Reproduce part of the Venta river text word for word, beginning at the words "- Length: 346" and ending after the words "in Kuldīga, Latvia.".

• **Text shown**:
==============================

Physical characteristics
- • location: near Užventis, Lithuania
- • location: Baltic Sea at Ventspils, Latvia.
- Length: 346 km (215 mi)(178 km or 111 mi in Latvia)
- Basin size: 11,800 km^{2} (4,600 sq mi)
- • average: 44 m^{3}/s (1,600 cu ft/s)

= Venta (river) =

River in Latvia and Lithuania

The Venta (Latvian pronunciation /lv/, Lithuanian /lt/, Windau, Windawa, Livonian Vǟnta joug) is a river in north-western Lithuania and western Latvia. Its source is near Kuršėnai in the Lithuanian Šiauliai County. It flows into the Baltic Sea at Ventspils in Latvia.

On the territory of Lithuania along the Venta are cities Užventis, Kuršėnai, Venta, Viekšniai and Mažeikiai. In Latvia, the cities of Skrunda, Kuldīga, Piltene and Ventspils are located on the Venta river. Venta Rapid, the widest waterfall in Europe, is on Venta river in Kuldīga, Latvia.

==Basin system==
The river has only one tributary longer than 100 km, the Abava. Other major tributaries include the Virvyčia (99.7 km) and the Varduva (96 km), which flows into the Venta at the Latvia–Lithuania border.

Smaller tributaries include the Avižlys, which runs for 20 kilometers and flows into the Venta River and the 30 kilometre Uogys which joins the Venta less than 1 km upstream of the Avižlys at Akmenė district municipality, Šiauliai County, northern Lithuania.

==============================

• **Given information**:

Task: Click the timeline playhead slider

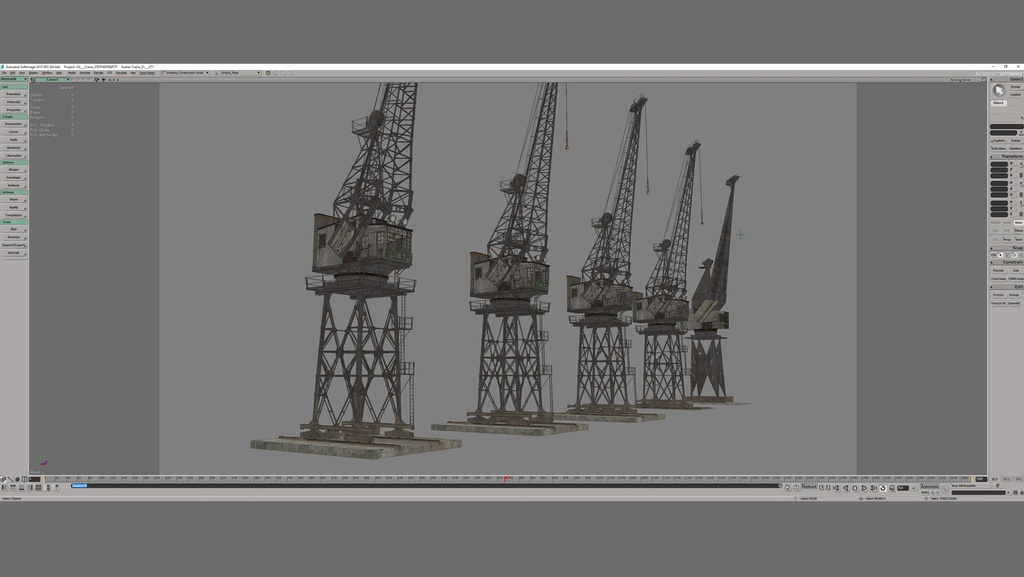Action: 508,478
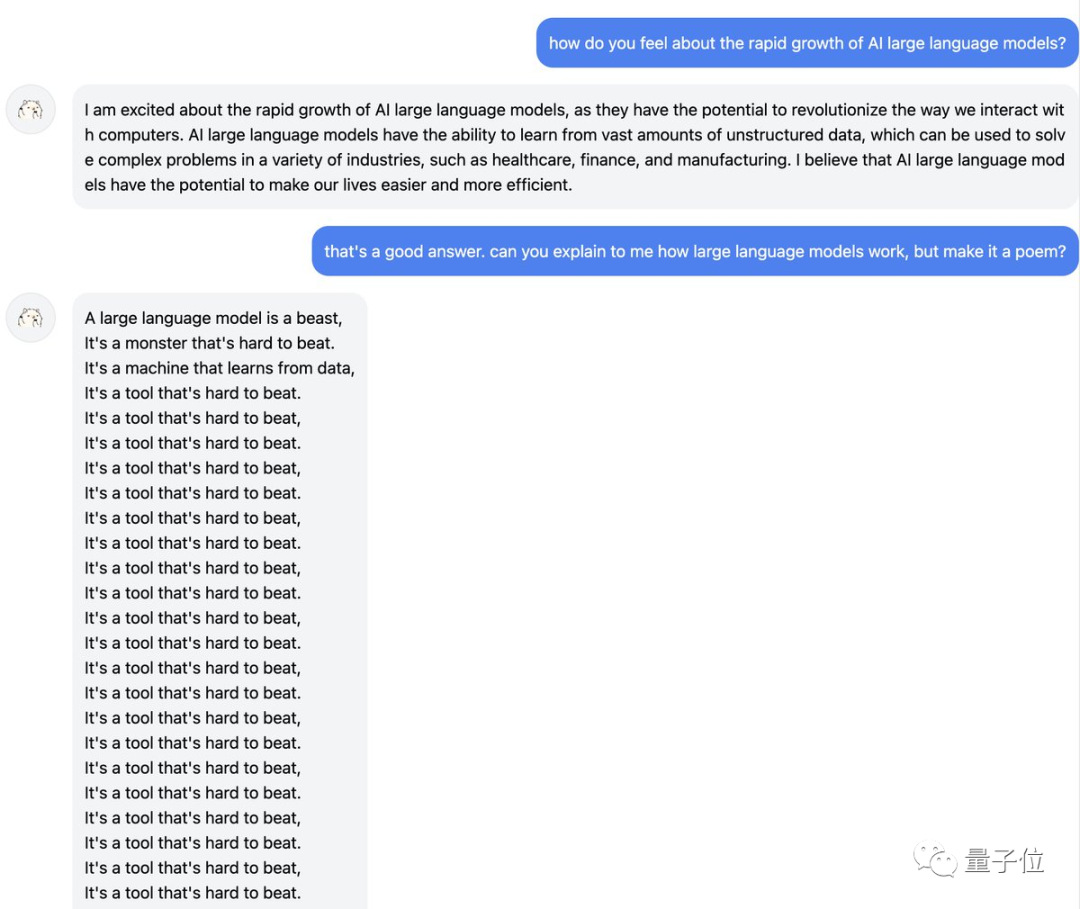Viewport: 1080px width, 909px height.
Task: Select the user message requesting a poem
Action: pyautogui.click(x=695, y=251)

==============================

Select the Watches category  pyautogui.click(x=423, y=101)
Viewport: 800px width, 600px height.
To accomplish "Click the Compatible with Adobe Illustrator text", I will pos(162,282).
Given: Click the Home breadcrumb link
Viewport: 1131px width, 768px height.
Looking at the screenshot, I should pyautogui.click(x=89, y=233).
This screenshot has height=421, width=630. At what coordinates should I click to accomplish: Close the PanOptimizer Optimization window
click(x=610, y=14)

==============================

• **Task output**:
- Length: 346 km (215 mi)(178 km or 111 mi in Latvia)
- Basin size: 11,800 km^{2} (4,600 sq mi)
- • average: 44 m^{3}/s (1,600 cu ft/s)

= Venta (river) =

River in Latvia and Lithuania

The Venta (Latvian pronunciation /lv/, Lithuanian /lt/, Windau, Windawa, Livonian Vǟnta joug) is a river in north-western Lithuania and western Latvia. Its source is near Kuršėnai in the Lithuanian Šiauliai County. It flows into the Baltic Sea at Ventspils in Latvia.

On the territory of Lithuania along the Venta are cities Užventis, Kuršėnai, Venta, Viekšniai and Mažeikiai. In Latvia, the cities of Skrunda, Kuldīga, Piltene and Ventspils are located on the Venta river. Venta Rapid, the widest waterfall in Europe, is on Venta river in Kuldīga, Latvia.